• [Excerpt to read]:
For the record: while searching the above message in Slack, I found a similar but older message (by Balint too) mentioning extensibility en passant and it didn't trigger anything at the time.

image.png

The change is almost trivial—just three extra lines and one line changed but it took me a long journey to come up with: it all starts 14 years ago while trying to define a “flatter cond”.

Ceci n'est pas une macro

By the way, Baptiste and I are always open to new challenges: from letting you pick our brains for a couple of hours, to handling a whole project or writing a prototype or a MVP. Get in touch!

Else we are working on ClojureDart or on our app Paktol (The positive spending tracker where money goes up!)—we are still dutifully dogfooding the upcoming feature which turns Paktol from a MVP to something way more complete and cohesive.

A Flatter Cond

It all started with me wanting to spice up conds with some :lets to avoid nesting.

(cond 
  (odd? a) 1
  :let [a (quot a 2)]
  (odd? a) 2
  :else 3)

It escalated quickly: a couple of months later I added :when and :when-let and devised a metadata-based extension mechanism to add more. Just in case 🤷‍♂️. (I don't remember why I didn't use multimethods.)

Mark Engelberg ran with the idea in better-cond and wisely skipped the extension system.

Private Macros and Brain Worms

Truth is: I rarely used any "better cond" library. When I needed to, I just added a "better cond" as a private macro to the namespace I was working on.

Yes, as a private macro—not even in a dreaded utils namespace.

I really believe private macros should be more liberally used:

  1. they can cut down boilerplate in a specific namespace in a very ad-hoc manner,

  2. because they are local to a namespace, there's no need to sweat them too much to make them worth general use (or wishful-reuse utils grade),

  3. their definition is colocated to their usage.

• [Aim of the task]:
Continue the excerpt about a flatter cond and private Clojure macros, starting right after its final sentence, "their definition is colocated to their usage."

• [Material]:
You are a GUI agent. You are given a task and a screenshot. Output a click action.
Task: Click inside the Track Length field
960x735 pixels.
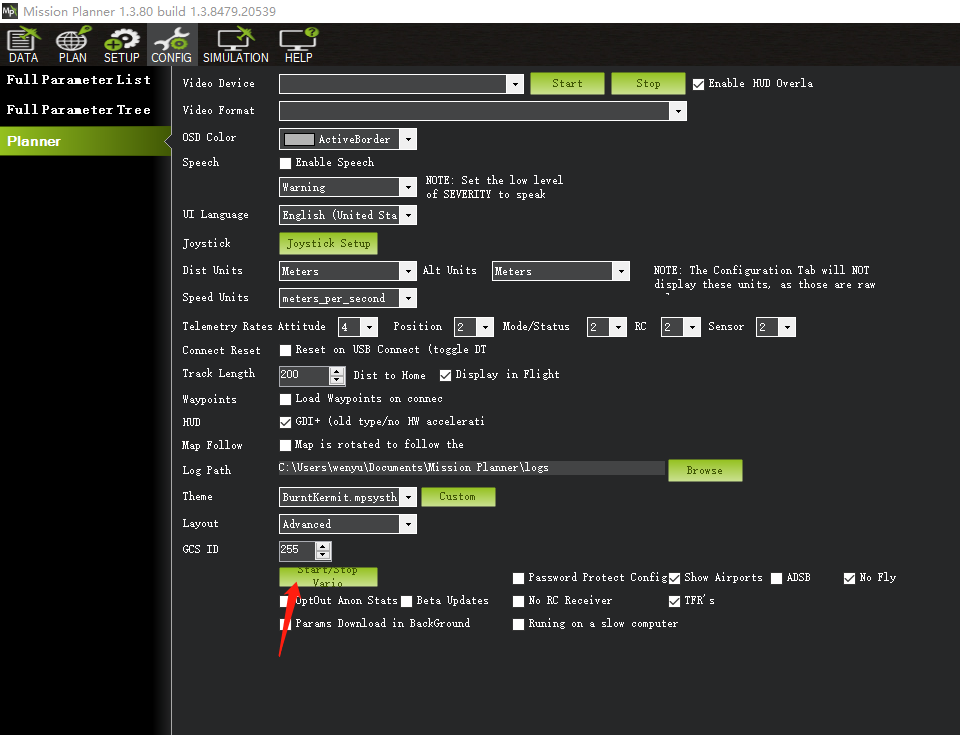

• [Answer to this task]:
The very specific and one-off nature of private macros drives the apparition of two strains:

  • highly specific (and sometimes complex) macros that will never exist again
  • locally fit variations on simple macros (like "better" conds) whose core implementations are short enough that one reimplements them from namespaces to namespaces, from projects to projects. Always different, always similar.

There's evolutionary pressure on this later strain to stay short (easy on memory, easy on typing). This led me to stumble on nest-last <<- (aka else->>):

The little ugly macro that clojure pundits don’t want you to hear about :-)

(defmacro <<- [& forms] `(->> ~@(reverse forms)))

— Christophe Grand (@cgrand) July 10, 2020
(defmacro <<- [& forms] `(->> ~@(reverse forms)))

It's just ->> but applied right to left, so what's the point? Let's consider the expansion of (<<- (if a then-a) (let [some bindings]) (if b then-b) else):

(<<- (if a then-a) (let [some bindings]) (if b then-b) else)

(->> else (if b then-b) (let [some bindings]) (if a then-a))

(->> (if b then-b else) (let [some bindings]) (if a then-a))

(->> (let [some bindings] (if b then-b else)) (if a then-a))

(->> (if a then-a (let [some bindings] (if b then-b else))))

(if a then-a (let [some bindings] (if b then-b else)))

So in this case it acted as this extended cond form:

(cond a then-a :let [some bindings] b then-b :else else)
; vs
(<<- (if a then-a) (let [some bindings]) (if b then-b) else)

(Note that it's barely shorter than the equivalent <<- form above.)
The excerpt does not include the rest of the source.